Stored data
· · · · · · ·

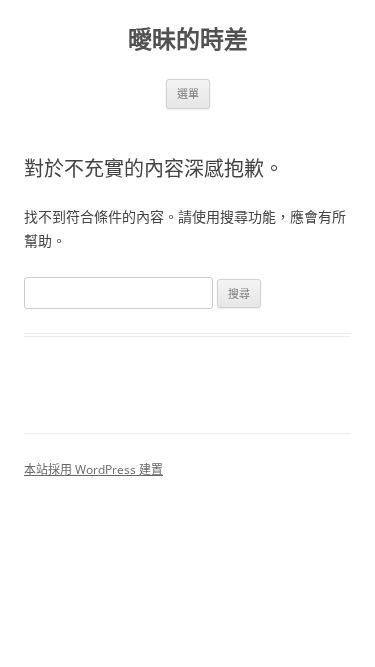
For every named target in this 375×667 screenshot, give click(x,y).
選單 (188, 93)
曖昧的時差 (188, 39)
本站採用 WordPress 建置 (93, 469)
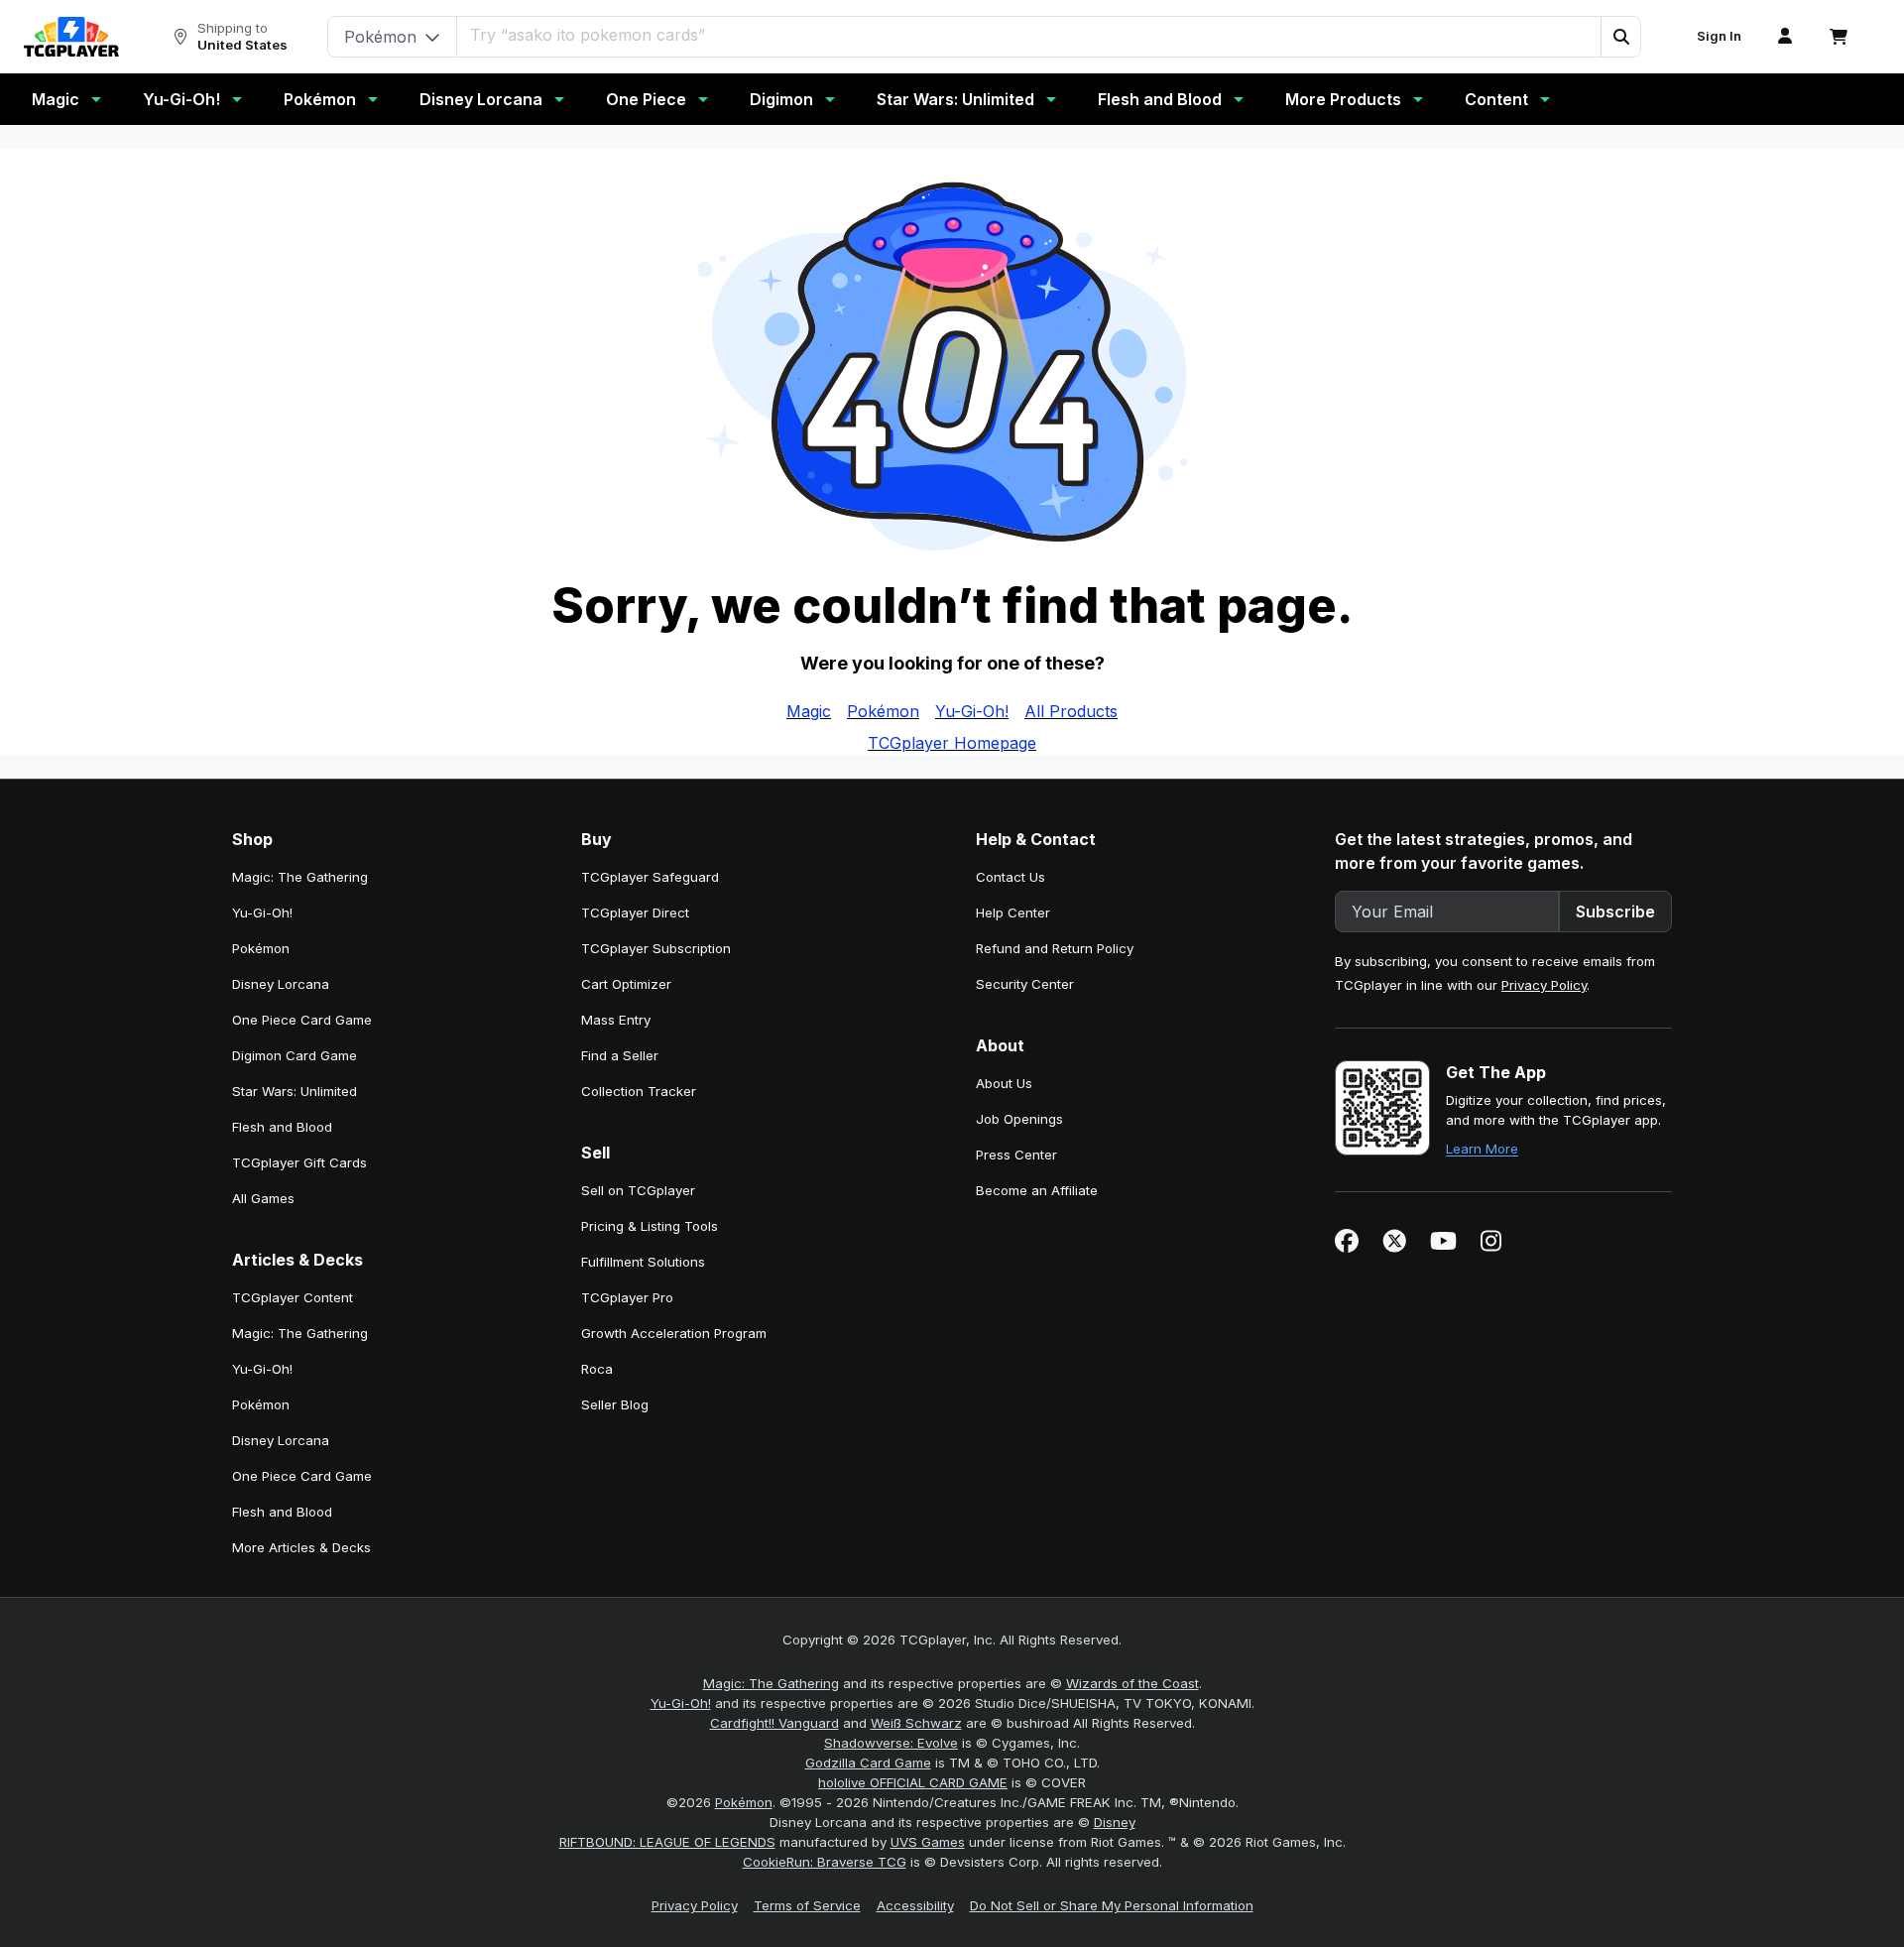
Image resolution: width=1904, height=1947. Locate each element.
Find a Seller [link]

· · · · · · ·

◆ EXERCISE BRIEF ◆
Could you set down the records above word for word, without any of the pictures?

◆ TASK ANSWER ◆
For every named target in this 375×667 screenshot, give click(x,y).
選單 (188, 93)
曖昧的時差 (188, 39)
本站採用 WordPress 建置 (93, 469)
Image resolution: width=1904, height=1947. Locate each element.
Find a Seller [link]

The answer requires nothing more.